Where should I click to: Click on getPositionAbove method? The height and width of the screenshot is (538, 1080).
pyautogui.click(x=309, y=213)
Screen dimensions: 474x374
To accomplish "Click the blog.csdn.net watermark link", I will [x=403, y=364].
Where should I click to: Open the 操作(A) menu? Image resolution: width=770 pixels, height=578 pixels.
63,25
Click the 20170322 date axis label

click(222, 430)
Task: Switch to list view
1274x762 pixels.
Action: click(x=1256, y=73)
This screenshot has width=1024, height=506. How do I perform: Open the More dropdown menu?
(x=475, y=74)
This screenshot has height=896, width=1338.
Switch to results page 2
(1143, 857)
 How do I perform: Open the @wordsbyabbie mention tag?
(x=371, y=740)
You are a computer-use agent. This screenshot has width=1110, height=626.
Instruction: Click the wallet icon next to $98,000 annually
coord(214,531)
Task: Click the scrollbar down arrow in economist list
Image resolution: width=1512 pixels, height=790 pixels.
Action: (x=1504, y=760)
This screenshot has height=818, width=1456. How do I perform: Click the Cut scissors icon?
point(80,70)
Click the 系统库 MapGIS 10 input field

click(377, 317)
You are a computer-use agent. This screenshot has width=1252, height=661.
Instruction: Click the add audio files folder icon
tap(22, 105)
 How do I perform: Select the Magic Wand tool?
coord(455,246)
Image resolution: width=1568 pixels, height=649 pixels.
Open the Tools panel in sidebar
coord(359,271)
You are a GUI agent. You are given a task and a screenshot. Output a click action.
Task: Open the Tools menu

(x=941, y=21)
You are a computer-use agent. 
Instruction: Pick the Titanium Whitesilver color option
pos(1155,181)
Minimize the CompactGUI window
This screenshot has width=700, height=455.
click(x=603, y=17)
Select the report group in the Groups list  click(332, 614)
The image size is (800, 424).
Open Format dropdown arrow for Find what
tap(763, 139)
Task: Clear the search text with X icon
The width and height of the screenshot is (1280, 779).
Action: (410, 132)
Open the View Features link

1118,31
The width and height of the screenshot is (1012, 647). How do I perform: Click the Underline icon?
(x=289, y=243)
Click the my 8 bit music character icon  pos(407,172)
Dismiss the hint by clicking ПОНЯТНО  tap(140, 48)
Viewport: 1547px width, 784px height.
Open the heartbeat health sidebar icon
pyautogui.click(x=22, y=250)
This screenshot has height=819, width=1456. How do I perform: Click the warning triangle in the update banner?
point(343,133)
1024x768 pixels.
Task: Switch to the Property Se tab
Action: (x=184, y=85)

:: WHAT TO PRODUCE ::
Write out every line of the entries that holds the word "agent".

:: EXERCISE SOLUTION ::
You are a computer-use agent. This screenshot has width=1110, height=626.
You are a computer-use agent. This screenshot has width=1252, height=661.
You are a GUI agent. You are given a task and a screenshot. Output a click action.
You are a computer-use agent. 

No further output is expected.